*What the exercise asks:*
The response must contain every line of the records that follow, duplicated exactly.
──────── Input data
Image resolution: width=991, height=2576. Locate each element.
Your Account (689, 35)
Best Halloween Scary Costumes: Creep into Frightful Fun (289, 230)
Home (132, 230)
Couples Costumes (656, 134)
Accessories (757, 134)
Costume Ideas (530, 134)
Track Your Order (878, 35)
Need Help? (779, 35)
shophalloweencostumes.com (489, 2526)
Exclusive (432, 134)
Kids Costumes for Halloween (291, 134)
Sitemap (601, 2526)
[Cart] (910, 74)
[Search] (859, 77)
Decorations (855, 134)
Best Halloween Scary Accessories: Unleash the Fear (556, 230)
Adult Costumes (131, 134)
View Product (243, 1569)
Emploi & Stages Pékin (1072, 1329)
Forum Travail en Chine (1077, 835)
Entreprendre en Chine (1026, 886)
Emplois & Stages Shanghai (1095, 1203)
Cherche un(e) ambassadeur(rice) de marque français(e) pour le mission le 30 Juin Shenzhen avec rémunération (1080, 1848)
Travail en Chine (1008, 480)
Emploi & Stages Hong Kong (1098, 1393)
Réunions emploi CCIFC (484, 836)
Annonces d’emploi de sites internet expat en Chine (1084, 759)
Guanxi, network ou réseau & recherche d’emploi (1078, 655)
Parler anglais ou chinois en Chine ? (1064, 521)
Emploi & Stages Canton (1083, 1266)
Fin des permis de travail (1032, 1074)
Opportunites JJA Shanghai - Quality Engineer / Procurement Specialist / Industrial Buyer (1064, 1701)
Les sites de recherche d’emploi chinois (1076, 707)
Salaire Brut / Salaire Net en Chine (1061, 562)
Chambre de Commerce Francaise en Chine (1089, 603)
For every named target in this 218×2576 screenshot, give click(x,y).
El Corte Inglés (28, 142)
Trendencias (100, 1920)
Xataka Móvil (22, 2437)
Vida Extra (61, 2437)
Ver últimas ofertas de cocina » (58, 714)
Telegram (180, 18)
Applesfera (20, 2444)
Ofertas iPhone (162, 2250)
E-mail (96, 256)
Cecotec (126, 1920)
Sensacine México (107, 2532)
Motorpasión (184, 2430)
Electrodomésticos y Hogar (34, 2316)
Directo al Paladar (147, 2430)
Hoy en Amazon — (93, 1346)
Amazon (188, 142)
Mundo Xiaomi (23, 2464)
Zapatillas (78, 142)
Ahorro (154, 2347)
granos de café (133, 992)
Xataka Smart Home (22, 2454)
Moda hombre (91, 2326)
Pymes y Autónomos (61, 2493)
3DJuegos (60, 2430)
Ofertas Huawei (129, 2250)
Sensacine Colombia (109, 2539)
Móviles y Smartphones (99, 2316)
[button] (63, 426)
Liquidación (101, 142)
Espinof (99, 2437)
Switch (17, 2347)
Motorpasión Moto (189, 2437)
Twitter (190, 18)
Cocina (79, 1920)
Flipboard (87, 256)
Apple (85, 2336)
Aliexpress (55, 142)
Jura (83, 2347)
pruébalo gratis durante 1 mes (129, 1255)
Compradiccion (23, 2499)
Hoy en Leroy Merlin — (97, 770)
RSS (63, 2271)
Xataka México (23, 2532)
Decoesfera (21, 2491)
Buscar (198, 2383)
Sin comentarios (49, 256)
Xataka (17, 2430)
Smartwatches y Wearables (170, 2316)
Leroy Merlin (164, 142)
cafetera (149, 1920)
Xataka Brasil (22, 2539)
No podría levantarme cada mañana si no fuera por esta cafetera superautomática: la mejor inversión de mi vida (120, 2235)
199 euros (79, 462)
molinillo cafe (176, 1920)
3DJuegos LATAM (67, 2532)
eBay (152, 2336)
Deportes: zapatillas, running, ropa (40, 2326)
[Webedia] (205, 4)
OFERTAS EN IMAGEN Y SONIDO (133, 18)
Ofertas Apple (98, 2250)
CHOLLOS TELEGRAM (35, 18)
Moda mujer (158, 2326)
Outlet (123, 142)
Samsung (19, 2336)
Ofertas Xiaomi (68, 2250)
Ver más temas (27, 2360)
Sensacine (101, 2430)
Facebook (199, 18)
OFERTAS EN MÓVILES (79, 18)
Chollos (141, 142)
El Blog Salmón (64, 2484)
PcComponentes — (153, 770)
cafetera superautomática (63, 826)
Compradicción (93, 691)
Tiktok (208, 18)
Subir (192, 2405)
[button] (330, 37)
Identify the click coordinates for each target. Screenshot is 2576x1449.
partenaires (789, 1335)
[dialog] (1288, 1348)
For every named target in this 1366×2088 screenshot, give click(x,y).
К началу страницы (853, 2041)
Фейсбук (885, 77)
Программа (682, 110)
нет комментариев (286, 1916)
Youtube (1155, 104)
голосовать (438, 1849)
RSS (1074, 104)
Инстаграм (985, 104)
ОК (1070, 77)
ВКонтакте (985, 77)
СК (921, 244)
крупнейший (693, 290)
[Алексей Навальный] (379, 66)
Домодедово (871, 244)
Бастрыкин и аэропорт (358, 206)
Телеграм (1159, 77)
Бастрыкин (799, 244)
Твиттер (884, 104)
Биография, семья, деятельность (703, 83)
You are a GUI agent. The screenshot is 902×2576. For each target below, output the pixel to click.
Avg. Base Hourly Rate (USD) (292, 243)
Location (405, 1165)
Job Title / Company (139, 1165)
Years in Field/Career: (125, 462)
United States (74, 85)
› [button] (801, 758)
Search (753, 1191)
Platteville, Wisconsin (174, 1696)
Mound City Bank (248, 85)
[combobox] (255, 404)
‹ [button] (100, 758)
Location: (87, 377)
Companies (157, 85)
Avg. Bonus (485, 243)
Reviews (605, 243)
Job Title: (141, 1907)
────────────────
*Solution for this problem:*
Image resolution: width=991, height=2576. Locate each element.
Your Account (689, 35)
Best Halloween Scary Costumes: Creep into Frightful Fun (289, 230)
Home (132, 230)
Couples Costumes (656, 134)
Accessories (757, 134)
Costume Ideas (530, 134)
Track Your Order (878, 35)
Need Help? (779, 35)
shophalloweencostumes.com (489, 2526)
Exclusive (432, 134)
Kids Costumes for Halloween (291, 134)
Sitemap (601, 2526)
[Cart] (910, 74)
[Search] (859, 77)
Decorations (855, 134)
Best Halloween Scary Accessories: Unleash the Fear (556, 230)
Adult Costumes (131, 134)
View Product (243, 1569)
Emploi & Stages Pékin (1072, 1329)
Forum Travail en Chine (1077, 835)
Entreprendre en Chine (1026, 886)
Emplois & Stages Shanghai (1095, 1203)
Cherche un(e) ambassadeur(rice) de marque français(e) pour le mission le 30 Juin Shenzhen avec rémunération (1080, 1848)
Travail en Chine (1008, 480)
Emploi & Stages Hong Kong (1098, 1393)
Réunions emploi CCIFC (484, 836)
Annonces d’emploi de sites internet expat en Chine (1084, 759)
Guanxi, network ou réseau & recherche d’emploi (1078, 655)
Parler anglais ou chinois en Chine ? (1064, 521)
Emploi & Stages Canton (1083, 1266)
Fin des permis de travail (1032, 1074)
Opportunites JJA Shanghai - Quality Engineer / Procurement Specialist / Industrial Buyer (1064, 1701)
Les sites de recherche d’emploi chinois (1076, 707)
Salaire Brut / Salaire Net en Chine (1061, 562)
Chambre de Commerce Francaise en Chine (1089, 603)
For every named target in this 218×2576 screenshot, give click(x,y).
El Corte Inglés (28, 142)
Trendencias (100, 1920)
Xataka Móvil (22, 2437)
Vida Extra (61, 2437)
Ver últimas ofertas de cocina » (58, 714)
Telegram (180, 18)
Applesfera (20, 2444)
Ofertas iPhone (162, 2250)
E-mail (96, 256)
Cecotec (126, 1920)
Sensacine México (107, 2532)
Motorpasión (184, 2430)
Electrodomésticos y Hogar (34, 2316)
Directo al Paladar (147, 2430)
Hoy en Amazon — (93, 1346)
Amazon (188, 142)
Mundo Xiaomi (23, 2464)
Zapatillas (78, 142)
Ahorro (154, 2347)
granos de café (133, 992)
Xataka Smart Home (22, 2454)
Moda hombre (91, 2326)
Pymes y Autónomos (61, 2493)
3DJuegos (60, 2430)
Ofertas Huawei (129, 2250)
Sensacine Colombia (109, 2539)
Móviles y Smartphones (99, 2316)
[button] (63, 426)
Liquidación (101, 142)
Espinof (99, 2437)
Switch (17, 2347)
Motorpasión Moto (189, 2437)
Twitter (190, 18)
Cocina (79, 1920)
Flipboard (87, 256)
Apple (85, 2336)
Aliexpress (55, 142)
Jura (83, 2347)
pruébalo gratis durante 1 mes (129, 1255)
Compradiccion (23, 2499)
Hoy en Leroy Merlin — (97, 770)
RSS (63, 2271)
Xataka México (23, 2532)
Decoesfera (21, 2491)
Buscar (198, 2383)
Sin comentarios (49, 256)
Xataka (17, 2430)
Smartwatches y Wearables (170, 2316)
Leroy Merlin (164, 142)
cafetera (149, 1920)
Xataka Brasil (22, 2539)
No podría levantarme cada mañana si no fuera por esta cafetera superautomática: la mejor inversión de mi vida (120, 2235)
199 euros (79, 462)
molinillo cafe (176, 1920)
3DJuegos LATAM (67, 2532)
eBay (152, 2336)
Deportes: zapatillas, running, ropa (40, 2326)
[Webedia] (205, 4)
OFERTAS EN IMAGEN Y SONIDO (133, 18)
Ofertas Apple (98, 2250)
CHOLLOS TELEGRAM (35, 18)
Moda mujer (158, 2326)
Outlet (123, 142)
Samsung (19, 2336)
Ofertas Xiaomi (68, 2250)
Ver más temas (27, 2360)
Sensacine (101, 2430)
Facebook (199, 18)
OFERTAS EN MÓVILES (79, 18)
Chollos (141, 142)
El Blog Salmón (64, 2484)
PcComponentes — (153, 770)
cafetera superautomática (63, 826)
Compradicción (93, 691)
Tiktok (208, 18)
Subir (192, 2405)
[button] (330, 37)
Identify the click coordinates for each target. Screenshot is 2576x1449.
partenaires (789, 1335)
[dialog] (1288, 1348)
For every named target in this 1366×2088 screenshot, give click(x,y).
К началу страницы (853, 2041)
Фейсбук (885, 77)
Программа (682, 110)
нет комментариев (286, 1916)
Youtube (1155, 104)
голосовать (438, 1849)
RSS (1074, 104)
Инстаграм (985, 104)
ОК (1070, 77)
ВКонтакте (985, 77)
СК (921, 244)
крупнейший (693, 290)
[Алексей Навальный] (379, 66)
Домодедово (871, 244)
Бастрыкин и аэропорт (358, 206)
Телеграм (1159, 77)
Бастрыкин (799, 244)
Твиттер (884, 104)
Биография, семья, деятельность (703, 83)
You are a GUI agent. The screenshot is 902×2576. For each target below, output the pixel to click.
Avg. Base Hourly Rate (USD) (292, 243)
Location (405, 1165)
Job Title / Company (139, 1165)
Years in Field/Career: (125, 462)
United States (74, 85)
› [button] (801, 758)
Search (753, 1191)
Platteville, Wisconsin (174, 1696)
Mound City Bank (248, 85)
[combobox] (255, 404)
‹ [button] (100, 758)
Location: (87, 377)
Companies (157, 85)
Avg. Bonus (485, 243)
Reviews (605, 243)
Job Title: (141, 1907)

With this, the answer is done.